• **REQUIREMENT**
Once you find the line below that has "You are a computer-use", output it and every line after it exactly, stopping after the line that has "Task: Click the scrollbar up arrow", with no pictures.
---- DATA EXCERPTS
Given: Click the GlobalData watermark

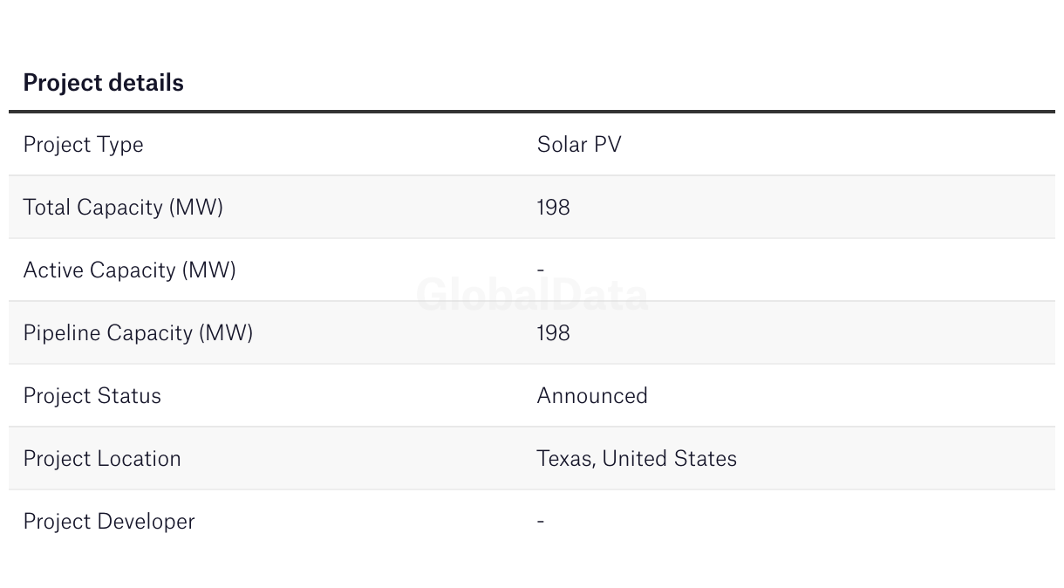Looking at the screenshot, I should pos(532,296).
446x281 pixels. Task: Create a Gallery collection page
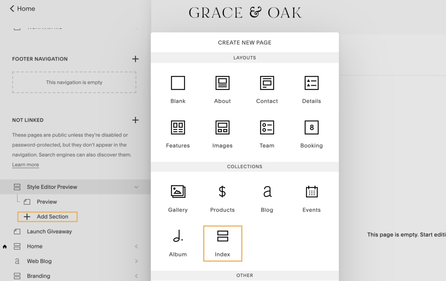[178, 192]
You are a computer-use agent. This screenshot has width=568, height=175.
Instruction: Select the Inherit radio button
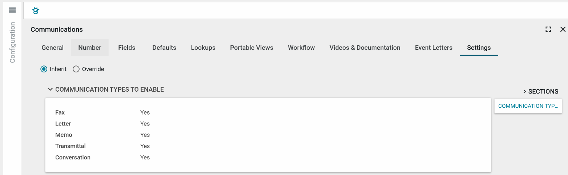44,69
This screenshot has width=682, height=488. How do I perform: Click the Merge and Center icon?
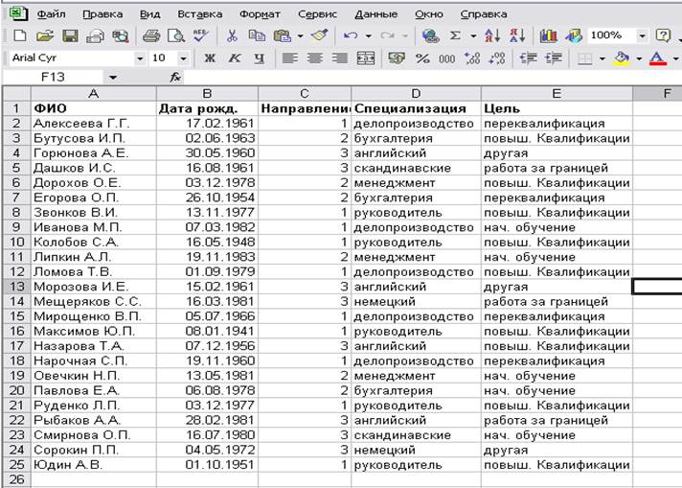(365, 58)
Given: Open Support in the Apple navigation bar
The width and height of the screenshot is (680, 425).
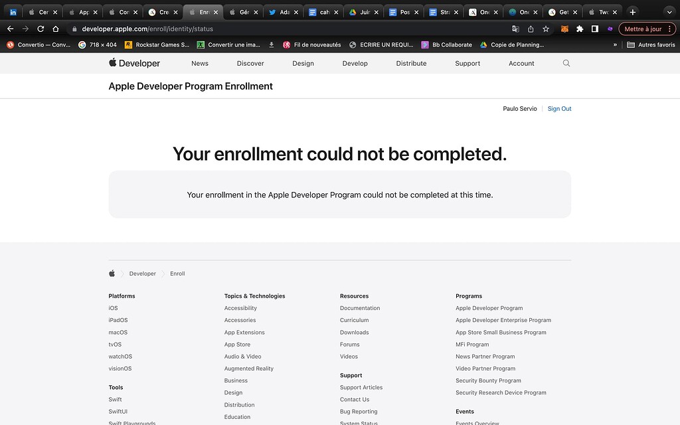Looking at the screenshot, I should tap(467, 63).
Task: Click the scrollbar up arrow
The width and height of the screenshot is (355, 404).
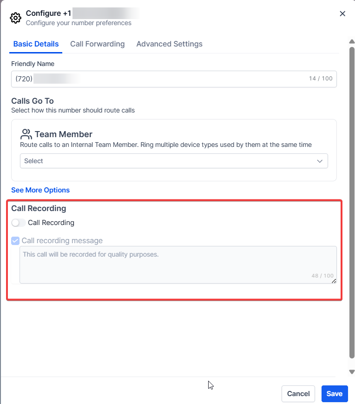Action: (x=352, y=42)
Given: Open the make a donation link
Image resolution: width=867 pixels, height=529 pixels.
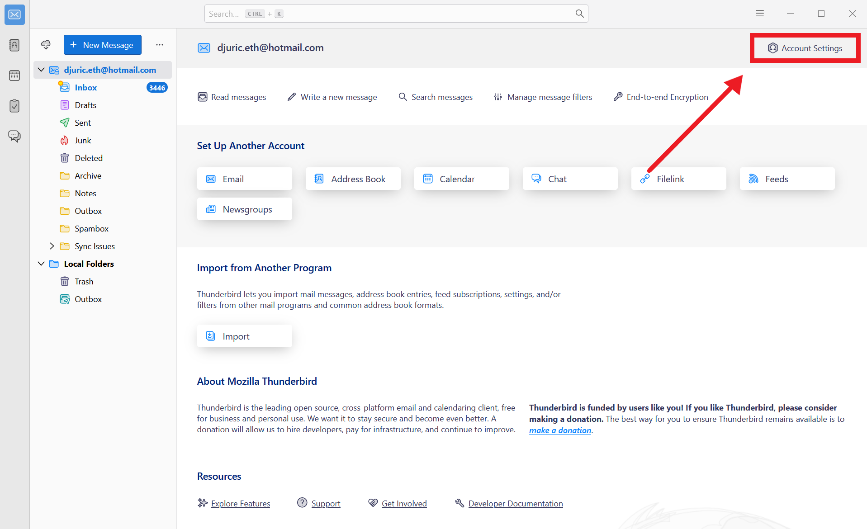Looking at the screenshot, I should click(560, 430).
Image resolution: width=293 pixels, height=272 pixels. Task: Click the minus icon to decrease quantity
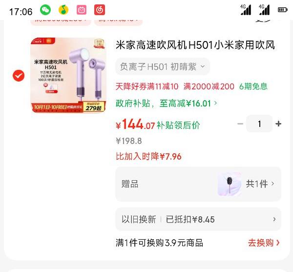240,124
--------
• **ANSWER TO THE EXERCISE**
You are a computer-use agent. This screenshot has width=568, height=175.
Instruction: Select the Inherit radio button
44,69
This screenshot has width=682, height=488. How do I perform: Click the Merge and Center icon?
(365, 58)
Given: Open Support in the Apple navigation bar
The width and height of the screenshot is (680, 425).
Looking at the screenshot, I should tap(467, 63).
Task: Click the scrollbar up arrow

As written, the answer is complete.